AIM OF THE TASK: Output the data word for word, dropping every image.

Entries taken from a collection
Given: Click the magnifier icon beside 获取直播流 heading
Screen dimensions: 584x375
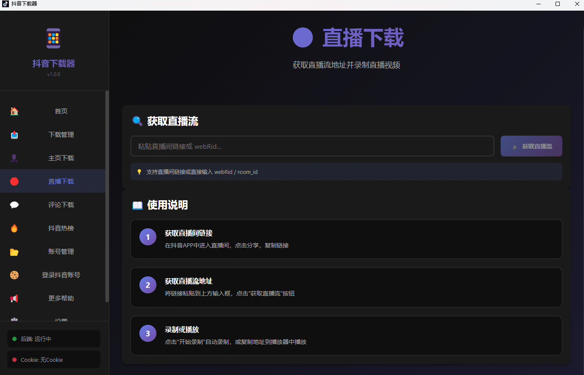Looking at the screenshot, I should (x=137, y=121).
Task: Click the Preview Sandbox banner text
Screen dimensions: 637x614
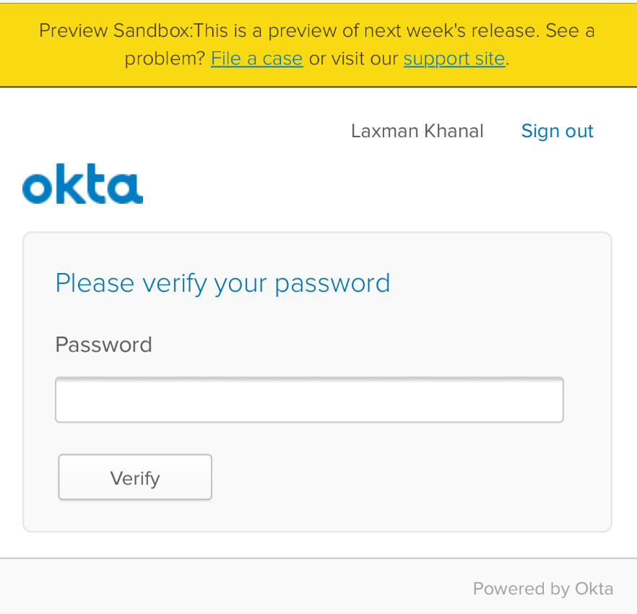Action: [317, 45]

SOLUTION BELOW:
Given: Click the magnifier icon beside 获取直播流 heading
Screen dimensions: 584x375
Looking at the screenshot, I should (x=137, y=121).
Task: Click the Preview Sandbox banner text
Screen dimensions: 637x614
Action: [317, 45]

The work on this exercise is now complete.